The traditional tattoos, which can cover the body from the chest to the knees, are made by tapping a shark’s tooth, which has been attached to a stick and then dipped into ink, deeply into the skin, producing a tattoo a few taps at a time. Furthermore, the two boys must prepare to take up the mantle of responsibility and give up some of their boyhood activities in return. They may no longer climb palm trees as this may rip the skin, and if the ink from a tattoo mixes with their blood, they could die. That being said, I feel fortunate that I can tell the stories I want to tell simply by typing words into a computer and thereby leave my skin unscathed!

But even within the more common realm of written stories in modern times, variations on presentation abound. Novels have been written in first person, third person, and even second person point of view, and some have employed more than one of those points of view in the same story. Moving the story forward with letters or diary entries is not uncommon, and flashbacks are just one method of providing the reader with backstory.

As I write this article, I am more than halfway through reading Audrey Niffenegger’s novel, Her Fearful Symmetry. I was surprised to see such an excellent and well-established literary writer jump points of view from one character to another not only within the same scene (considered a literary no-no with the exception, perhaps, of romance novels) but often within the same paragraph. Since this book is definitely not a genre romance, I was “shocked, I tell you, shocked!” But, hey, guess what? It works!

The point here is that there really are no rules when it comes to writing fiction, so don’t be shy. If you have a story to tell (and everyone does) and you want to share it with the world, then write it the best way you know how using whatever method seems best for presenting that story to readers in a way that they will both understand it and enjoy it.

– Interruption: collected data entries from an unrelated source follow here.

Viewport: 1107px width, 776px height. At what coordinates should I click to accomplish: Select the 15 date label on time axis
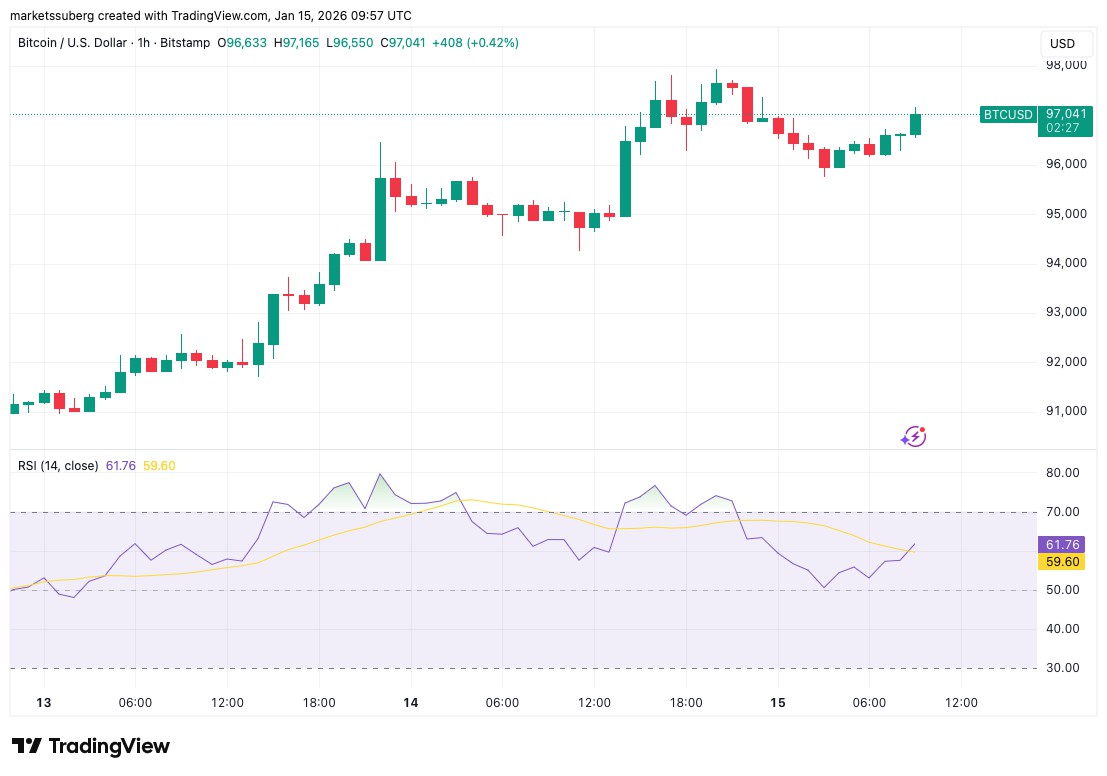(x=777, y=703)
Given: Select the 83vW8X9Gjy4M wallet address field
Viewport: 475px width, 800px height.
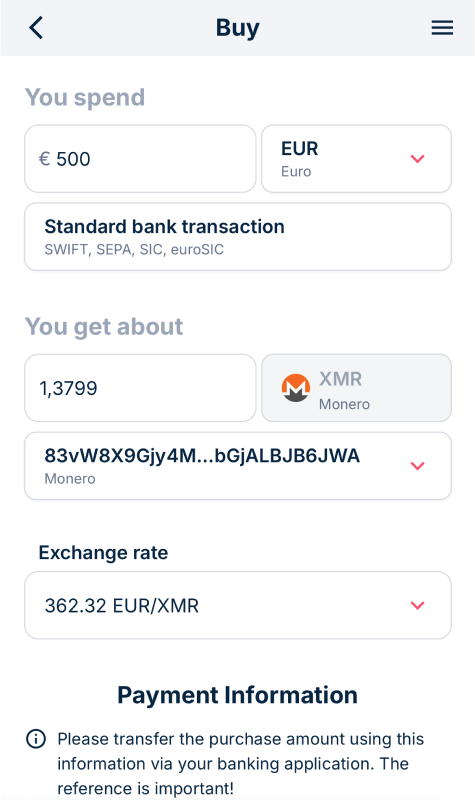Looking at the screenshot, I should pyautogui.click(x=238, y=466).
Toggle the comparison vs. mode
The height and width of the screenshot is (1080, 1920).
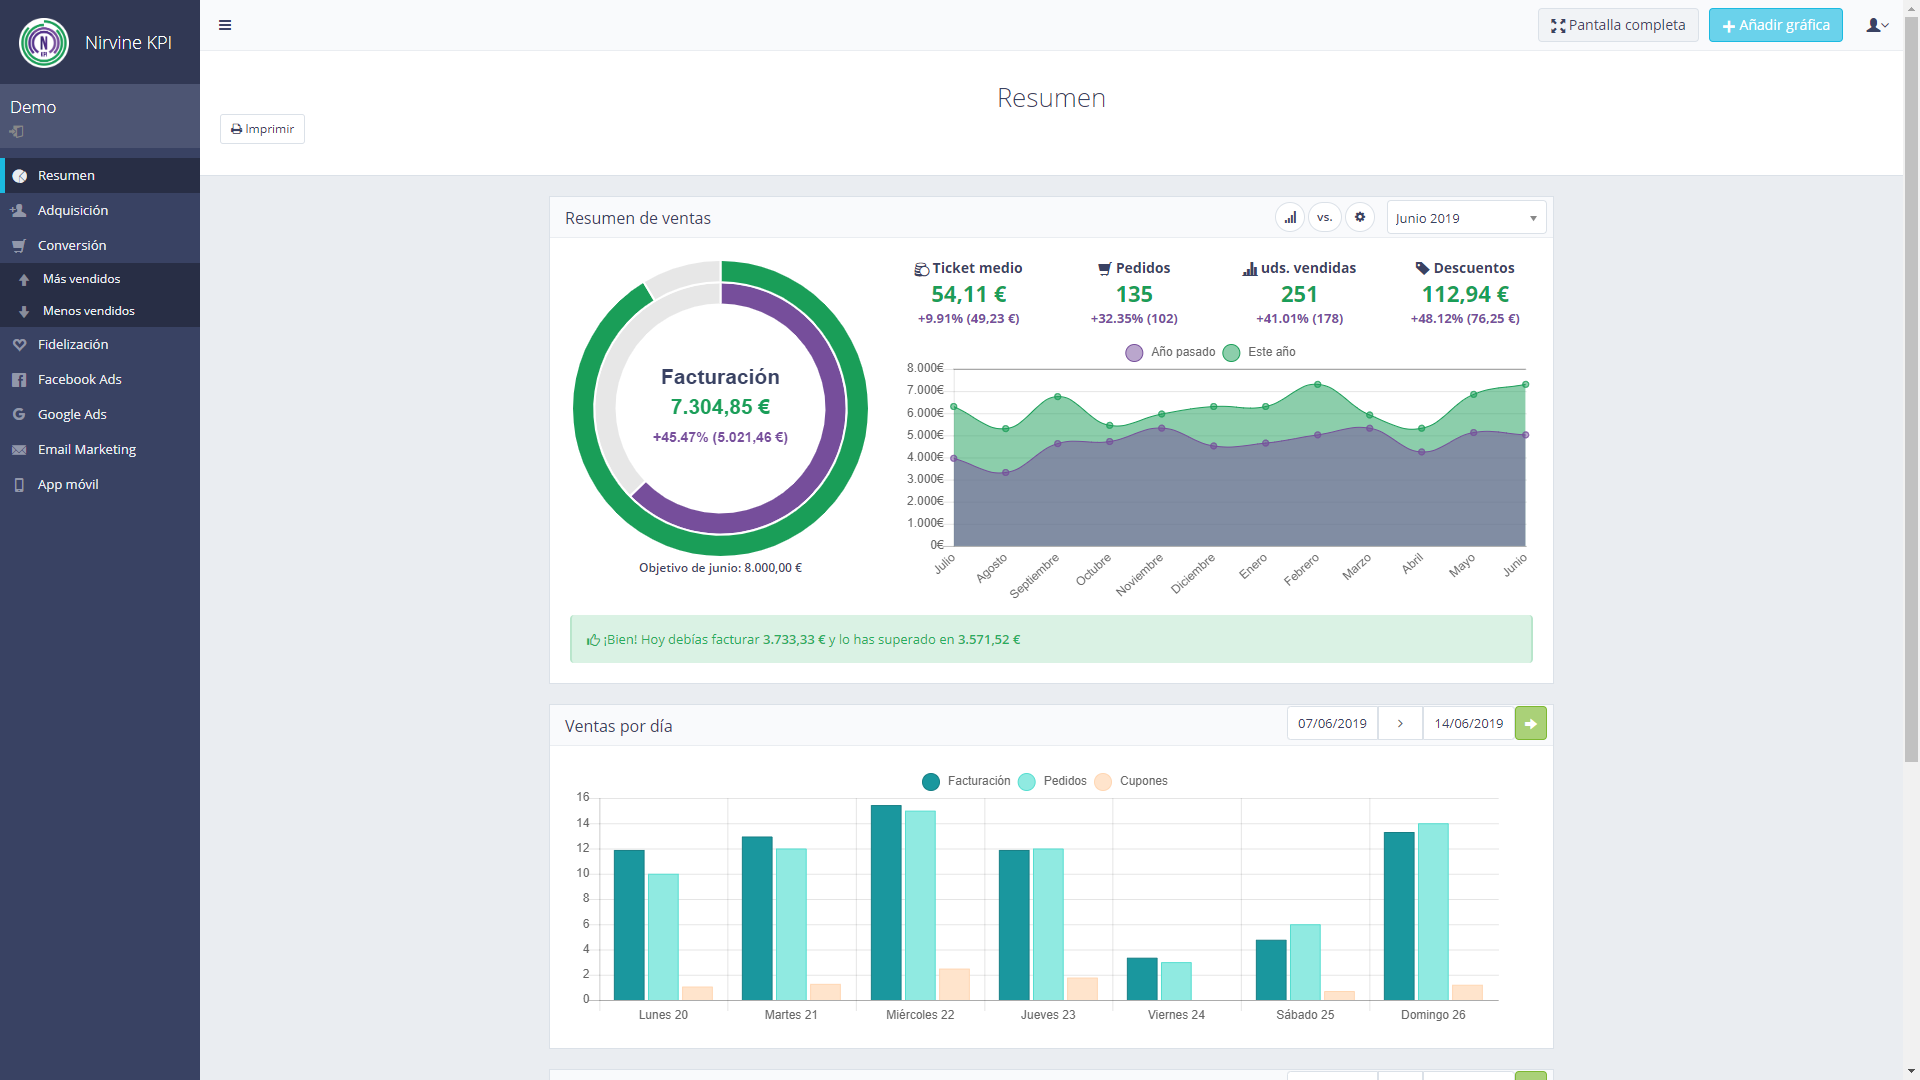tap(1324, 218)
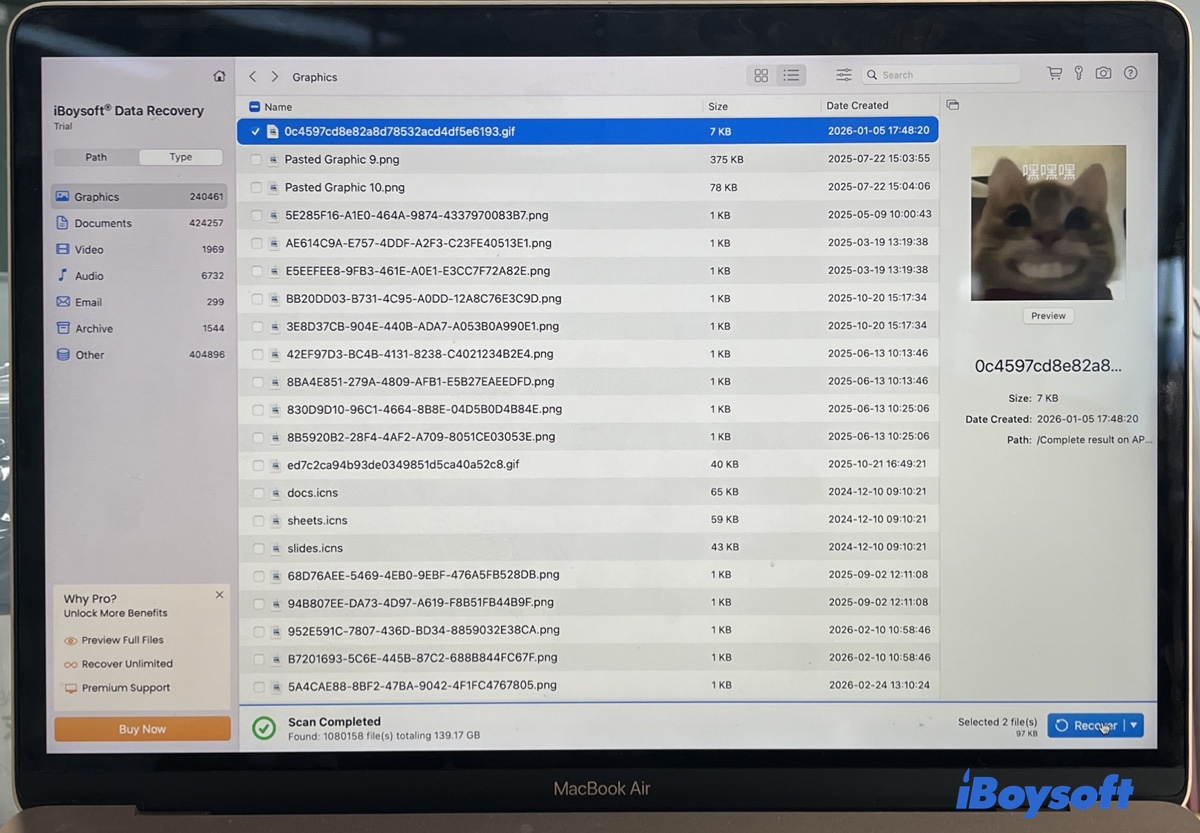Image resolution: width=1200 pixels, height=833 pixels.
Task: Click the key license activation icon
Action: pyautogui.click(x=1078, y=73)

Learn the “rules” for writing fiction and ignore them at your peril, but ignore them if you must. After all, fiction writing is all about taking risks.

So, go for it! And please contact me and let me know if you have experimented with an unusual writing technique or discovered one you like in some of your own reading experiences. I’d love to hear from you!

© 2018 Ann Henry, all rights reserved.
Photo: Talking Chief  © 2010 Ann Henry, all rights reserved.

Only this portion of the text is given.